» EXERCISE REQUIREMENTS
Only one stretch of the data below should be repeated: the lines from the line containing "Given: Click the 限时秒杀 promo badge" through the line containing "The height and", inclusive, exactly as they are.

» EXCERPTED RECORDS
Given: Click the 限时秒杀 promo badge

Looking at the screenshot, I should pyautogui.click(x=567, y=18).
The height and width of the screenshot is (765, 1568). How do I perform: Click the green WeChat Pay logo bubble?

...

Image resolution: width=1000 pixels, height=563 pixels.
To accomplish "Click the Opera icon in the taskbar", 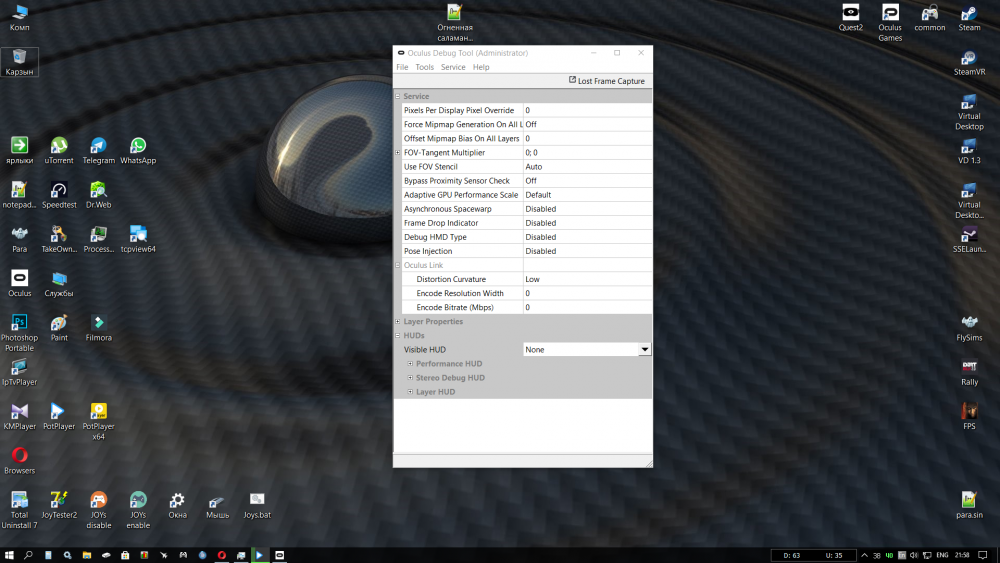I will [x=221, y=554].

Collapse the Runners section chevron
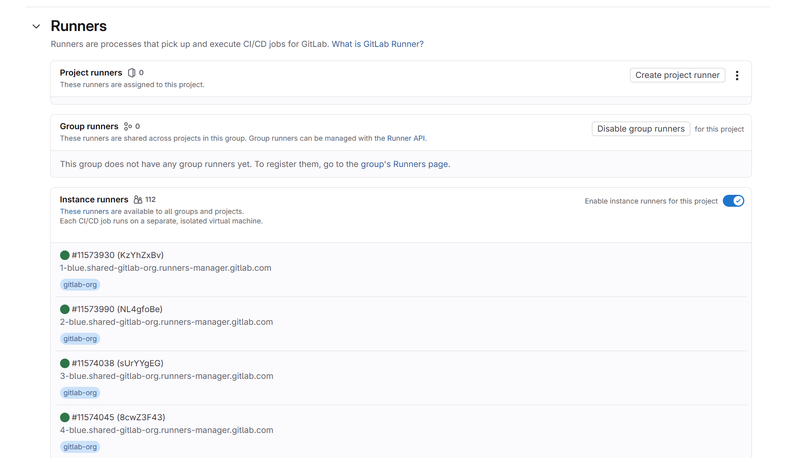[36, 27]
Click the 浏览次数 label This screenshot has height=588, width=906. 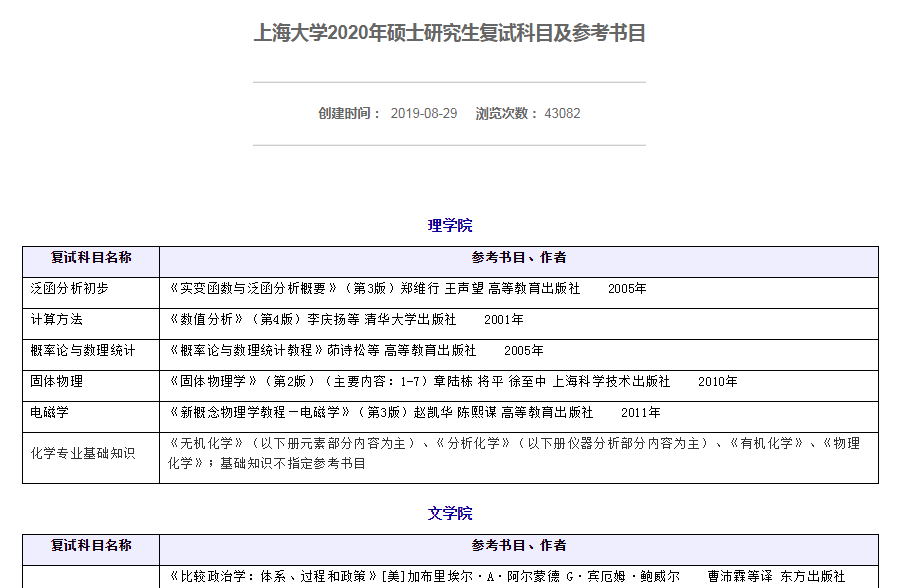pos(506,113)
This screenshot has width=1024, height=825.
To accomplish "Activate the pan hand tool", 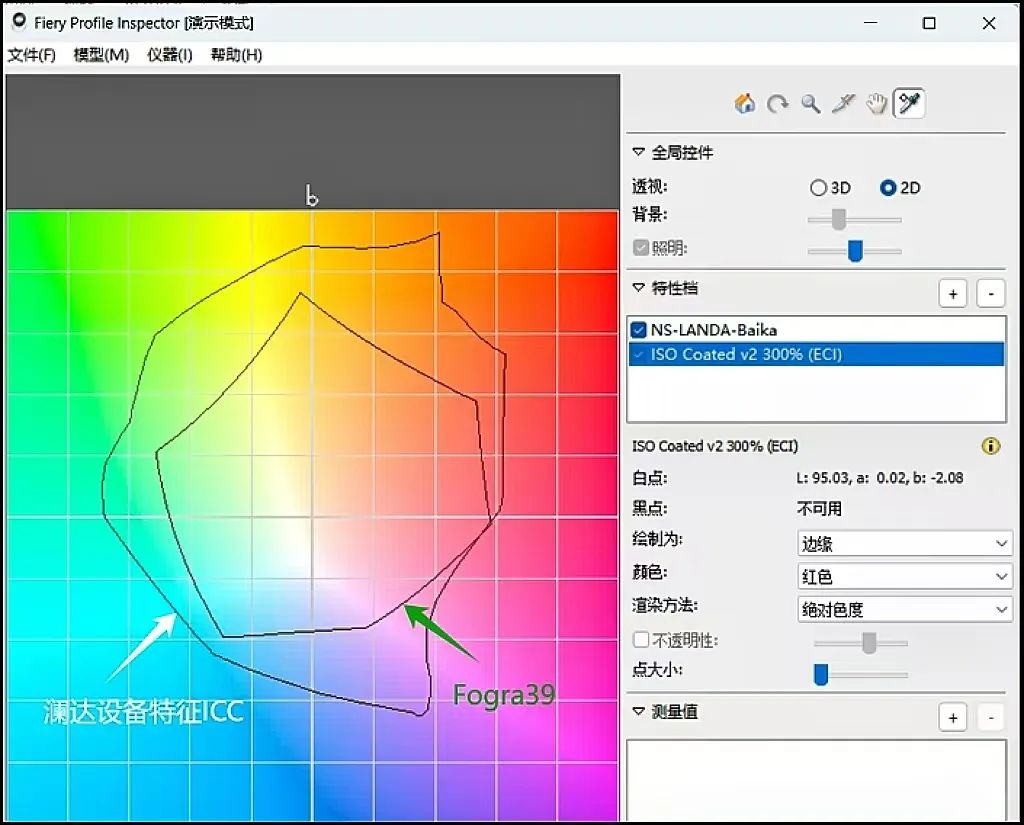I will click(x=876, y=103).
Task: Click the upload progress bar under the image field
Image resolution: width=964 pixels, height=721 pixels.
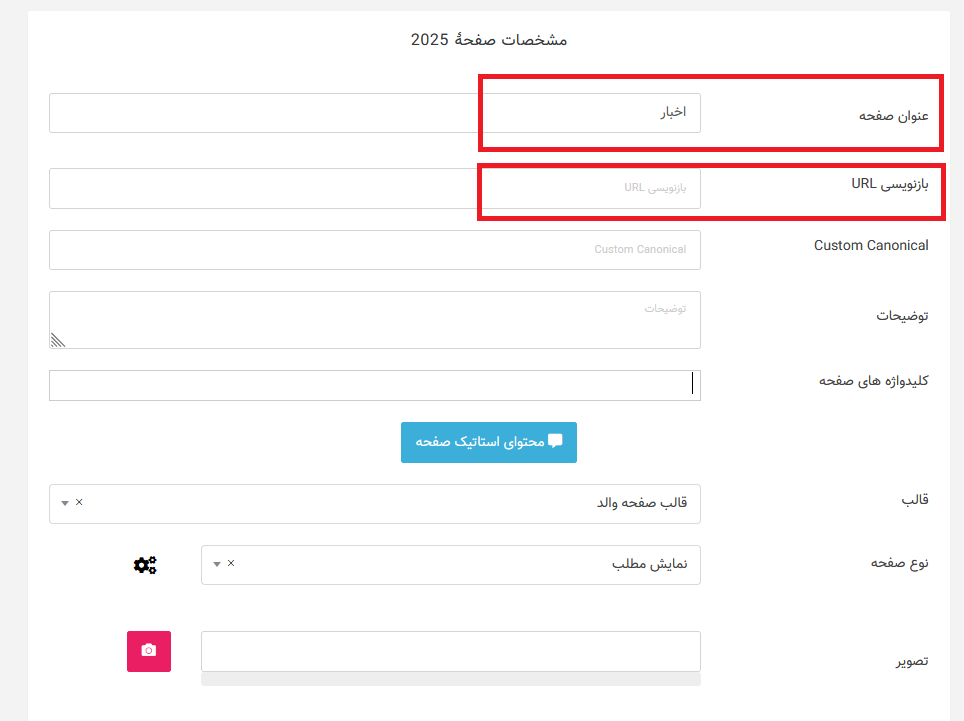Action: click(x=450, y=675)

» RESULT
Given: Click the 限时秒杀 promo badge

Looking at the screenshot, I should pyautogui.click(x=567, y=18).
The height and width of the screenshot is (765, 1568). How do I perform: Click the green WeChat Pay logo bubble?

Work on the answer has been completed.